Chip rally drives broader market move
As reported by Reuters, the Nasdaq leads major U.S. indexes higher on Thursday as a rebound in chipmakers lifts risk appetite despite continued tension in the Middle East.Seven of the 11 main S&P 500 sectors finish in positive territory, led by technology shares, while consumer staples lag.
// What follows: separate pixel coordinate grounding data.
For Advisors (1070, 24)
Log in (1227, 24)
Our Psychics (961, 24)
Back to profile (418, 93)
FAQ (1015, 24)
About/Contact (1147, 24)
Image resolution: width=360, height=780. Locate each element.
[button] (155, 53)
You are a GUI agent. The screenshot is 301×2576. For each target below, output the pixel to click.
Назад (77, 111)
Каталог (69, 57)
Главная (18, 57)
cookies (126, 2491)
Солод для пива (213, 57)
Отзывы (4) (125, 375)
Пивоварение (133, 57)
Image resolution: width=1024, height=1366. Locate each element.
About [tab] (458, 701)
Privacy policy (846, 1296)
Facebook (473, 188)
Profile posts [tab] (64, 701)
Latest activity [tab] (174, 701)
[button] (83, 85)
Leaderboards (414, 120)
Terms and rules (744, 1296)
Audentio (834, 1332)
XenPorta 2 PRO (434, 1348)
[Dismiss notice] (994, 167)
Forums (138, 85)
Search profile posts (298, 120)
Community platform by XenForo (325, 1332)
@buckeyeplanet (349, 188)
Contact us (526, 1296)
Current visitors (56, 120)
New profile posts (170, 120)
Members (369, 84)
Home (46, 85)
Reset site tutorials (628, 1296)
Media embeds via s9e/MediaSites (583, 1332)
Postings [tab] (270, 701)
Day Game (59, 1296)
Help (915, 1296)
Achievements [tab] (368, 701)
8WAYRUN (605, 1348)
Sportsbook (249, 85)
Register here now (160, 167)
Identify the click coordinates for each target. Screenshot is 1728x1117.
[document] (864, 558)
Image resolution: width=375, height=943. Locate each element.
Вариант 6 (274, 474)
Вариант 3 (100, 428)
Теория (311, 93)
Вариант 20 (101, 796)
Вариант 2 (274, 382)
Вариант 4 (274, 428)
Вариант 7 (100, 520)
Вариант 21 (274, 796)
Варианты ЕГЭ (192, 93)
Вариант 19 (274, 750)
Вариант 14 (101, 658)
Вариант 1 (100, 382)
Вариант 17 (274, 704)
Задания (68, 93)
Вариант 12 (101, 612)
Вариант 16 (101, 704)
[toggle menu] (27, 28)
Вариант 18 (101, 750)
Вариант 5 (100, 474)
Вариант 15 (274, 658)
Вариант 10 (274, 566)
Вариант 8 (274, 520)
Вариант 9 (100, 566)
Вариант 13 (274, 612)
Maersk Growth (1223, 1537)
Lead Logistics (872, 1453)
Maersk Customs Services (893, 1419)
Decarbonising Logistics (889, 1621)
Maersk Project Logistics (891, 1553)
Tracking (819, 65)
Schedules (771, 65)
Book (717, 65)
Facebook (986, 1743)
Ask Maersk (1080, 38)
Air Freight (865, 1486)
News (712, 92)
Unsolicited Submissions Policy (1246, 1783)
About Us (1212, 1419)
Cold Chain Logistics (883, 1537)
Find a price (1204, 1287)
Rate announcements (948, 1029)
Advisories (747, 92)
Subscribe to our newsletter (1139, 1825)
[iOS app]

Semiconductor stocks gain 3.1%, and Europe’s STOXX 600 rises for the first session in four.
The dollar edges lower as jobs data remain stable and geopolitical concerns persist. In fixed income, U.S. Treasury yields fall as bonds recover after a recent selloff.
Oil pullback tempers inflation concerns
Front-month WTI and Brent crude settle down 2.0% and 2.2% respectively, a move that helps contain immediate worries that Middle East conflict could feed longer-term inflation. Gold rises more than 1%, reflecting continuing demand for defensive assets even as equities advance.Markets are also watching signs of renewed funding pressure in U.S. equity finance. According to Morgan Stanley data cited in the report, the cost of financing equity positions in the repo market climbed 200 basis points above the federal funds rate on June 26, the highest level since December 2024, as elevated stock prices and heavy demand for popular technology shares increase leverage demand.
Investors now turn to fresh catalysts including developments in the Middle East, energy market moves and a broad set of inflation and output data from Europe, Brazil, Canada and Russia.
Our earlier report on strains in the U.S. equity repo market explained how a late-June spike in short-term borrowing costs signaled renewed funding pressure as investors sought leveraged exposure near record equity levels. We noted that heavy demand for tech and semiconductor trades, along with growing use of leveraged ETFs, is increasing balance-sheet dependence and could make quarter-end periods vulnerable to another jump in financing costs.